May 28, 2004

there's a black tinted sunset, the prettiest of skies

Three poems by Franz Wright

The Talk

Aged a lot during our talk
(you were gone).
Left and wandered the streets for some hours—
melodramatic, I know—
poor, crucified by my teeth.

And yet, how we talked
for a while.
All those things we had wanted to say for so long,
yes—I sat happily nodding
my head in agreement,
but you were gone.
In the end it gets discouraging.

I had let myself in;
I'd sat down in your chair.
I could just see you reading late
in the soft lamp-light—
looking at a page,

listening to its voice,

yellow light shed in circles, in stillness,
all about your hair . . .

The Street

On it lives one bird

who commences singing, for some reason best known to
itself, at precisely 4 a.m.

Each day I listen for it in the night.
I too have a song to say alone

but can't begin.

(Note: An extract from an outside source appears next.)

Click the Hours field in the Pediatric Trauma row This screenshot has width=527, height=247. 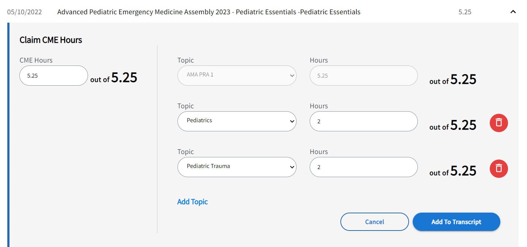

On it, surrounded by blocks of
black warehouses,

is located this room. I say this room, but no one
knows

how many rooms I have. So many rooms how shall I
light

so many . . . Also yours, though you are never
there.

It's true I've been gone a long time.
But I have come back. I have.

Where are you?
I can change.

When You See Fame Coming, Run

I owe you so much--
I owe you my life.
I would have killed myself
five different times, had it
not been for the thought of
your intense secret pleasure
while you wept at my grave.

I would go hiddenly,
write in rage: when she smiles
she looks just like a knife blade--
know what I mean.
In my mind, I was already dead; now

I am alive again
and it is you
who're deceased, despite appearances
and I like this
so much better.

To tell you the truth.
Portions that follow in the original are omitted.